Re:Like Star Wars (0)

Anonymous Coward | about 3 months ago | (#46896779)

Yes and boy is it already dumbing down the internet

"The only drawback"... (0)

Anonymous Coward | about 3 months ago | (#46896569)

Why not just use them in a proximity configuration? That would solve the "can't see shit" situation and reduce the power to run them to a minimum.

Too much work, here is why (3)

TrollstonButterbeans (2914995) | about 3 months ago | (#46896645)

Would be easier just to "polarize the hull plating"

Re:Too much work, here is why (3, Informative)

Y.A.A.P. (1252040) | about 3 months ago | (#46896865)

Sadly, considering where that originates from, it's true.

Channeling a magnetic field through a ferromagnetic metallic "skin" (hull plating) will deflect or scatter charged particle weapons or hazards.

Similarly, one could "paint" one of the various forms of materials whose optical properties can be altered by passing electrical current through it. It could be made to be 100% optically absorbent (the same as using two polarized optical filters set at a 90 degree rotation with respect to each other) in order to prevent you being spotted when you're in space. If someone sees you (since you just passed in-between a light source and them), and they shoot lasers at you, you change the polarization to make the material 100% optically reflective, thereby bouncing the laser off your ship.

Any laser much higher or lower in frequency than the visible spectrum (as in beyond IR and UV, which could also be affected by a very small subset of the materials which handles the visible light frequencies) is fairly difficult and inefficient to produce, therefore making it extraordinarily unlikely to be used as a weapon.

Re:Too much work, here is why (0)

Anonymous Coward | about 3 months ago | (#46897075)

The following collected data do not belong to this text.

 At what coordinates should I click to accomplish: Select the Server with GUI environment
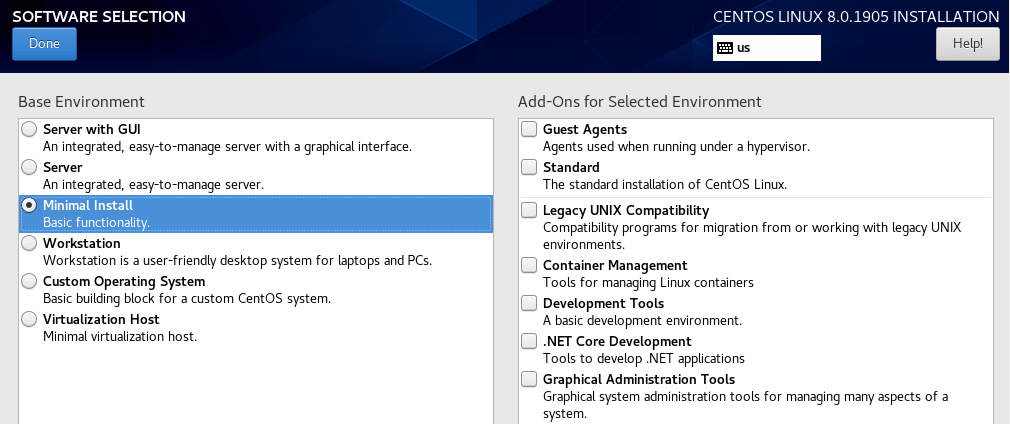(30, 129)
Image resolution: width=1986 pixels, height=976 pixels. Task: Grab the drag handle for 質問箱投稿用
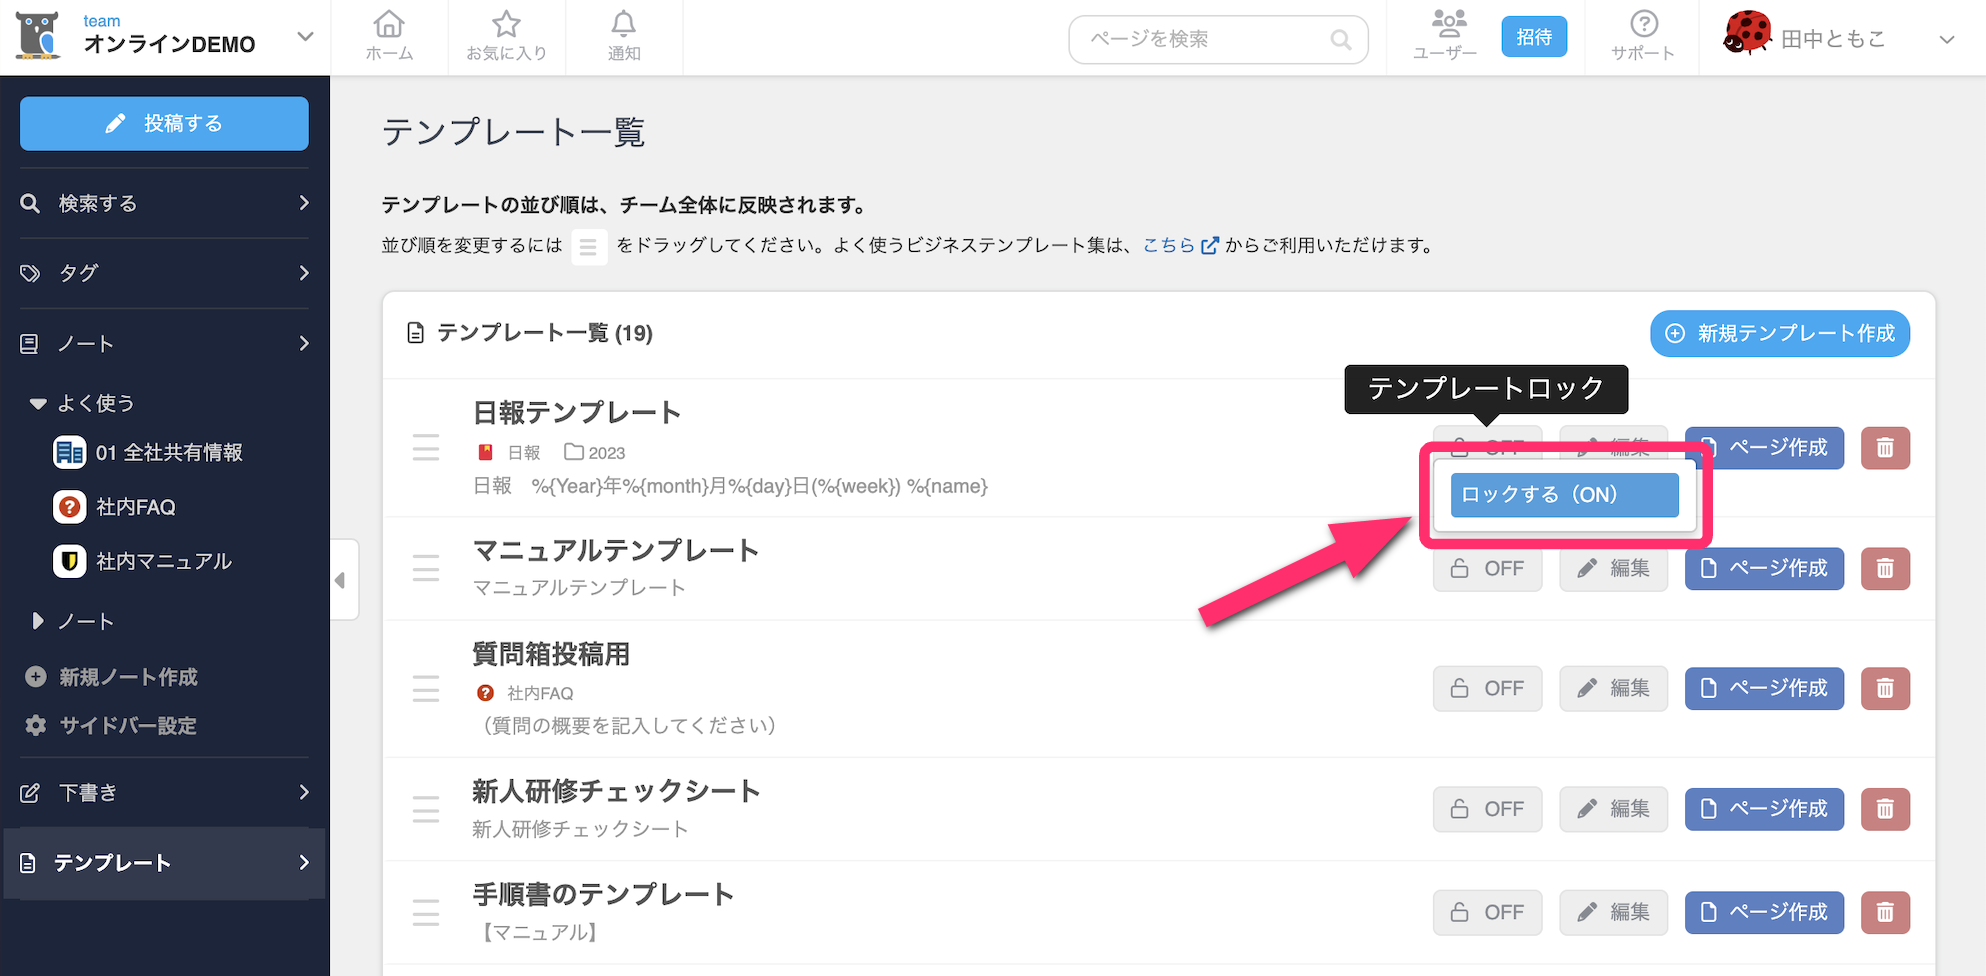pos(426,689)
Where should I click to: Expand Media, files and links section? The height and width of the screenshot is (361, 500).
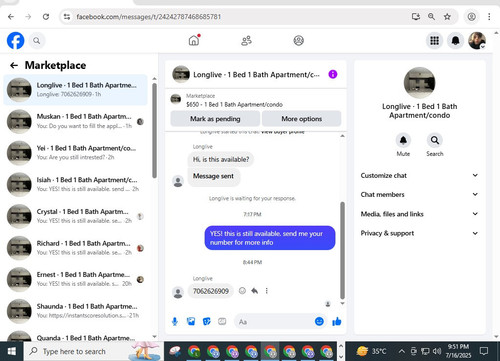pos(419,214)
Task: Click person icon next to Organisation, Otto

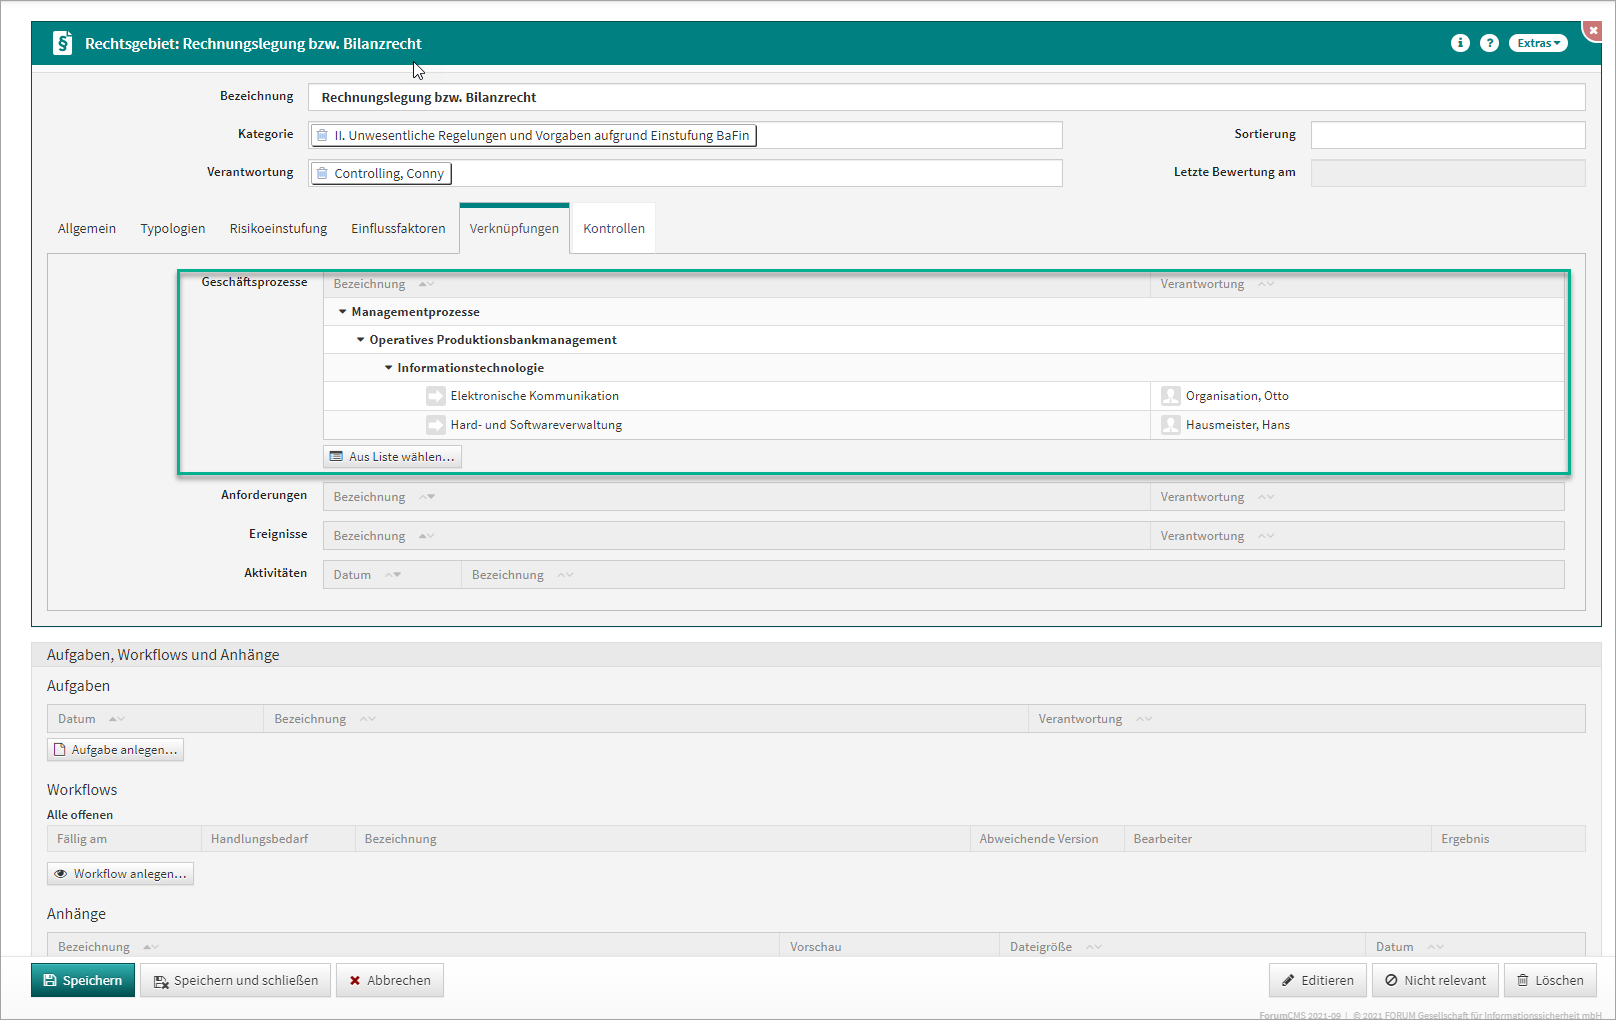Action: pyautogui.click(x=1170, y=396)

Any laser much higher or lower in frequency than the visible spectrum (as in beyond IR and UV, which could also be affected by a very small subset of the materials which handles the visible light frequencies) is fairly difficult and inefficient to produce, therefore making it extraordinarily unlikely to be used as a weapon.

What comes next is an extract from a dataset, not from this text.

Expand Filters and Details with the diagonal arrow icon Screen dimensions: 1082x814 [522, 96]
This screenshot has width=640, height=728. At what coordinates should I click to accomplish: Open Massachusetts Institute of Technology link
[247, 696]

Not true for far IR lasers: CO2 lasers are the most powerful laser sources produced nowadays.

Re:Too much work, here is why (1)

Neil Boekend (1854906) | about 3 months ago | (#46897199)

Polarized hull plating could be effective against anything with a charge, like electron beams, positron beams or black holes that are charged so they can be electrically accelerated (this is the realm of science fiction).
However, cannonballs do not have charge. Lasers do not have charge. They ignore the hull polarization.

4 may? (-1)

Anonymous Coward | about 3 months ago | (#46896665)

I know that's international format (I still use it from my time in the military), but it doesn't work in this case. 4 the may with you? Why celebrate star wars on 4 May? The line doesn't work that way unless it's coupled with talk like Yoda day.

Renegade Legion (0)

Anonymous Coward | about 3 months ago | (#46896745)

Pnp game that had flickering shields if I'm not mistaken.

Shields necessary for protection from space dust (1)

Anonymous Coward | about 3 months ago | (#46897149)

For any long distance space trip, some sort of shield like this will be necessary for larger spaceships just to protect them from dust that is flying through space at 40,000 km/h. The kind of stuff that embeds itself into the windows and tiles of the space station and space shuttle.

And they're just the little things.

Sure, space is really empty and the chances are low that you'll get hit by something but you wouldn't want to meet Murphy when you're in orbit around Titan!